## Given passage
· · ·

According to Finocchiaro, 1982:5), teaching is trying to keep the students motivation high by using a variety of short activities-four to six different activities-within a 45-minute period cantering around the same teaching point, whether a grammatical feature, a notion, or a function of language, through the cognitive-code theory, that is, the inductive presentation of a linguistic item or category, with tasks and activities that will lead to habit formation of features of pronunciation, morphology, and syntax, which will in turn, lead to fluency and accuracy by focusing more specifically on social communication as the major of objective of language teaching.
Teaching is an interactive process between the teacher and students and among students themselves. The students need to comprehend the new language, but can best do this when allowed asking about what it is they do not understand rather than rely on their teacher or textbook to anticipate areas of comprehension difficulty and simplify a priority (Pica, 1992:4)
Teaching is accompanied by evaluation to know the results of teaching-learning activities because evaluation is a necessary component of all activities, especially in TEFL, whose main objective is to monitor, to help, and to grade the student’s use of the language. (Oller, Jr, 1987: 21)
   Teaching is showing or helping someone to learn, giving instructions; guiding; providing with knowledge; causing to know or understand. (Brown, H. Douglas, 2007:391)

7.2        Concept of Vocabulary
            Vocabulary is a set of LEXEMES, including single words, COMPOUND WORDS and IDIOMS (Richard, Jack: John Platt and Heidi Weber, 1985:307).
            According to Hornby (1974:959), vocabulary is a total number of words which (with rules for combining them) make up the language.
            According to lexical field theory, the vocabulary of a language is essentially a dynamic and well-integrated system of lexemes structured by relationships of meaning. (Howard Jackson, 2000: 14)
            Websters (1988:110 p.9) states that vocabulary is a list of words, usually arranges alphabetically and defined, explained, or translated.
            In learning vocabulary, the learners should emphasize on the aspect of words. The success in learning a foreign language is determined by the size of vocabulary one has learned.
           
7.2.1 The Important of Vocabulary
            Vocabulary is very important in language, a large number of vocabularies are so difficult to learn, and because of that, the teacher should use good method in teaching vocabulary. Since the teaching of English in Indonesia is aimed increasing that teaching vocabulary? The English teacher much takes deep concern of vocabulary lesson. However, vocabulary teaching has not always been very responsive to such problems, and the teachers have not fully recognised the tremendous communicative advantage in developing an extensive vocabulary.

· · ·

## To-do list
**a.** List every author cited in the teaching and vocabulary passage before the heading "Concept of Vocabulary," along with the year given for each.
**b.** Repeat the part of the teaching and vocabulary passage from "Teaching is accompanied" to "up the language.".
**c.** Pick up the teaching and vocabulary passage after its final sentence and continue writing it.

## Data provided
· · ·

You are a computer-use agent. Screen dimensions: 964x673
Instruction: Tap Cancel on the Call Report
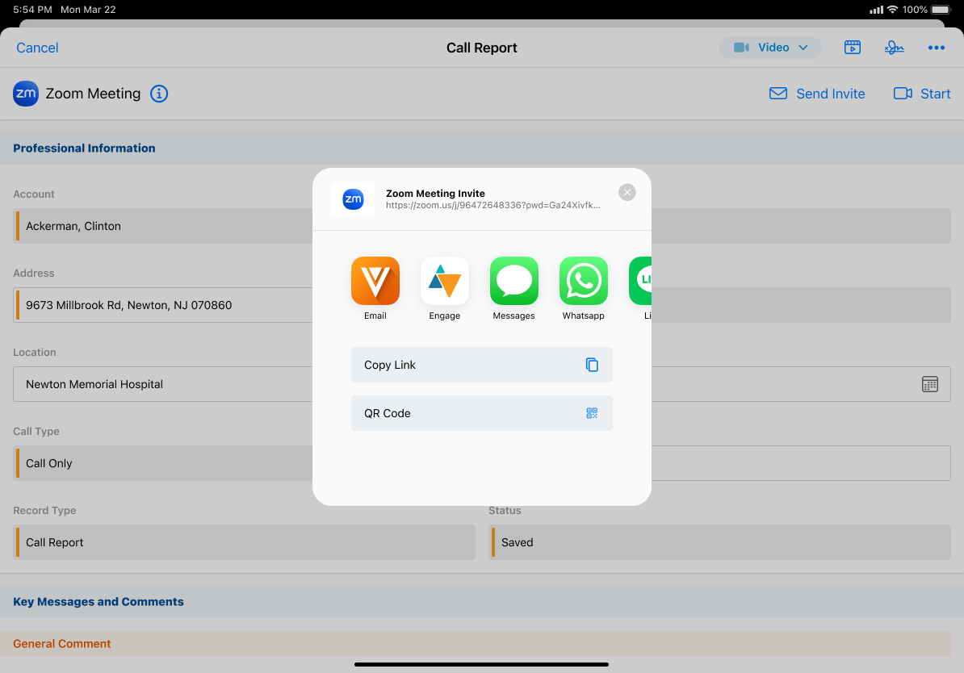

· · ·

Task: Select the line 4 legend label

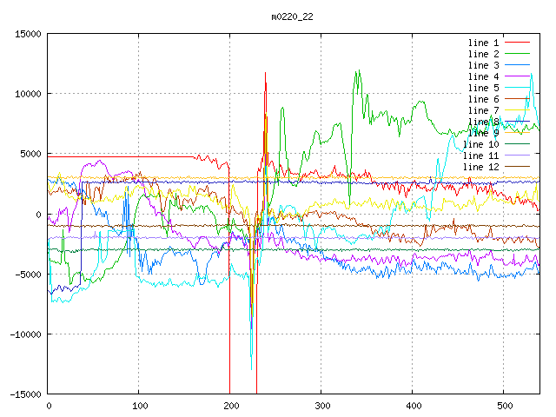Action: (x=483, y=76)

· · ·

## The responses
**a.**
Finocchiaro, 1982
Pica, 1992
Oller, Jr, 1987
Brown, H. Douglas, 2007

**b.**
Teaching is accompanied by evaluation to know the results of teaching-learning activities because evaluation is a necessary component of all activities, especially in TEFL, whose main objective is to monitor, to help, and to grade the student’s use of the language. (Oller, Jr, 1987: 21)
   Teaching is showing or helping someone to learn, giving instructions; guiding; providing with knowledge; causing to know or understand. (Brown, H. Douglas, 2007:391)

7.2        Concept of Vocabulary
            Vocabulary is a set of LEXEMES, including single words, COMPOUND WORDS and IDIOMS (Richard, Jack: John Platt and Heidi Weber, 1985:307).
            According to Hornby (1974:959), vocabulary is a total number of words which (with rules for combining them) make up the language.

**c.**
            According to Websters (1988:9), in learning language, someone will learn the words of that language since we have learned that it is the essential area of language. From the statements above, we assumed that vocabulary is a very important element of a language.
            Although there are many techniques of teaching vocabulary. Nation (1974: 10, p.9) says, when we teach a word we must teach three things: (1) we must teach the shape or the form of the word, (2) we must teach the meaning of the word, (3) and we must teach that the form and the meaning of the word together.

7.3        Concept of Word Search Puzzle
            According to Hornby (1995: 947), puzzle is a thing that is difficult to understand or answer a mystery or a question or toy that is designed to test a person’s knowledge, skill, intelligence, etc.
            A word search puzzle is a word game that is letters of a word in a grid that usually has a rectangular or square shape. The objective of this puzzle is to find and mark all the words hidden inside the box. The words may be horizontally, vertically or diagonally. Often a list of the hidden words is provided, but more challenging puzzles may let the player figure them out. Many word search games have a theme to which all the hidden words are related. The puzzle it self kind to play that can be used to practice certain language features at certain phases in learning process in order to develop communication skill.
7.4.    Teaching Vocabulary through Word Search Games
            To success in teaching vocabulary through word search puzzle, the teacher should have different technique for different level.
            Teaching vocabulary through word search puzzle enables the students to find out to information or guests the meaning on unfamiliar words. So, the word search puzzle can help the students. The students may be happy and interesting in learning and they always try to know the new words from word search puzzle.
            Relating to the importance of teaching vocabulary through word search puzzle, as far as it is know some students are always confused with the problem of through puzzle. In this case, there are many ways to making the students interested in what they are learning the teacher can create a game, which the student can think about new words that related with the topic of word search puzzle. Teaching vocabulary by using word search puzzle make students more relax, enjoyable, happy and the students understanding the material. And also can improve their achievement.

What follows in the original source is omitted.